To support data governance, where each team uses an independent Confluent cluster, replicating events to an aggregate cluster for applications that require cross-team events. Note that these clusters could run in the same region or separate regions.

When to use?

For global applications, only use this architecture when each application instance can operate independently of the others, when end-user latency must be low, when data centers are greater than 50ms of network latency apart, and when events must be aggregated, for example for analytics.

For data governance reasons, only use this architecture when truly separate clusters are required to satisfy the application’s data governance requirements.

When not to use?

Do not use this architecture when an application is not truly global. Also, do not use this architecture when Confluent’s native data governance functionality is satisfactory for the application’s data governance requirements.

Use Cases

Digital Advertising Click and Impression Tracking

The spoke regions run regional ad-serving and ad-tracking applications with a local Confluent cluster. Spoke clusters all replicate clicks and impressions data to an aggregate, hub region, running a larger Confluent cluster, where billing analytics are computed.

Online Gaming

Many online gaming use cases are similar to the Digital Advertising Click and Impression Tracking use case, except that the spoke regions are running game servers and the hub cluster is performing game analytics.

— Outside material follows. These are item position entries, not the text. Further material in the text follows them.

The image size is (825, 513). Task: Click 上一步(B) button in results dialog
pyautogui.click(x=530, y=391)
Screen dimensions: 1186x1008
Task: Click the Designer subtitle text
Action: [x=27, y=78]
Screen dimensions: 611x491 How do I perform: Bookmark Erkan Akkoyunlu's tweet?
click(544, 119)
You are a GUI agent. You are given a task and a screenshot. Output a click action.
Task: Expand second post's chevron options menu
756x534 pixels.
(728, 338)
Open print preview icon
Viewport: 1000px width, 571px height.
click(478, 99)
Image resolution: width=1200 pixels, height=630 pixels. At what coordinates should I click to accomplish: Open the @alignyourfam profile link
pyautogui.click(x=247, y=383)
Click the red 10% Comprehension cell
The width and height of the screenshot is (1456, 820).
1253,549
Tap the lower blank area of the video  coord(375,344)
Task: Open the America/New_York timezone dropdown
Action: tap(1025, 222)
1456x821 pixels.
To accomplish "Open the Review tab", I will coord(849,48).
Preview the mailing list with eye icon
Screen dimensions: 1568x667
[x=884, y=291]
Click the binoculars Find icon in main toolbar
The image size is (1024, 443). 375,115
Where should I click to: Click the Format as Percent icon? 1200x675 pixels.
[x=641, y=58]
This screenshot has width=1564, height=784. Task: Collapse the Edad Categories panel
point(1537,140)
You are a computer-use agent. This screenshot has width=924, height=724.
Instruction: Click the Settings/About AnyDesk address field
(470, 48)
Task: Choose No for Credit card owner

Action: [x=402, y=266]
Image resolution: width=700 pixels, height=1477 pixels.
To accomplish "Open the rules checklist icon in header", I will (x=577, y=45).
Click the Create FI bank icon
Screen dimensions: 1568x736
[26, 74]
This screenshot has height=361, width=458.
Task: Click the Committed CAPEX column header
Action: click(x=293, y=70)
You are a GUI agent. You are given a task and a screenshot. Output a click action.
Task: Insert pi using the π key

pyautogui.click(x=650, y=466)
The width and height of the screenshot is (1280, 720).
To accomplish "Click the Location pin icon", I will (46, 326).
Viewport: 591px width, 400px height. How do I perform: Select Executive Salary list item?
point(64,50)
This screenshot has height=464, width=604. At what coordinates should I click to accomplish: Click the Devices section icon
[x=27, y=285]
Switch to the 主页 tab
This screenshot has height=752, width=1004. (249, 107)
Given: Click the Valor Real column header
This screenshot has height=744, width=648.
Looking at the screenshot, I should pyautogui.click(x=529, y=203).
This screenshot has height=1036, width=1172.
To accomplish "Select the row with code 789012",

Brick-and-Mortar and Online Retail

Retailers with brick-and-mortar stores and e-commerce often operate a Confluent Cluster in each store (the “spokes”), supporting local applications. Events are replicated to and from a hub cluster, for example for analytics and inventory updates.

Hospitality

Similar to Retail above, hospitality providers often operate a Confluent cluster onsite to support local applications (the “spokes”), and a hub cluster for analytics.

Implementation Recommendations

Use Replicator to replicate events from the spoke clusters to the hub cluster.

Architecture Diagram

../_images/mr-aggregation-hub-spoke.png

Which architecture is best for my use case?

Use the below decision tree to understand what architecture is best for you.

As previously mentioned, multi-region architectures require deep event streaming knowledge to understand and reason about. You are welcome to contact Confluent for guidance when considering these architectures.

../_images/mr-arch-decision-tree.png

Comparison Chart of Multi-Region Options

Product Confluent Cloud Support RPO RTO Description
Native Apache Kafka® and Confluent Server Replication Yes 0 0 Kafka, Confluent Server natively replicates events synchronously across topic partition replicas.
MirrorMaker Yes, self-managed connecting to Confluent Cloud > 0 > 0 KIP-382
Replicator Yes, self-managed connecting to Confluent Cloud > 0 > 0 Like MirrorMaker, Replicator also reads events from a source cluster and produces them to a destination cluster. Replicator also contains deep integrations with Confluent, making it easier to configure, operate, and maintain.
Multi-Region Clusters No > 0 >= 0 Multi-Region Clusters (MRC) is a feature set that supports seamless failover and simpler multi-region architectures.
Cluster Linking Yes, fully managed > 0 >= 0 Cluster Linking is similar to Replicator except event offsets are preserved between the source and destination clusters and Confluent Server facilitates the replication rather than a separate component.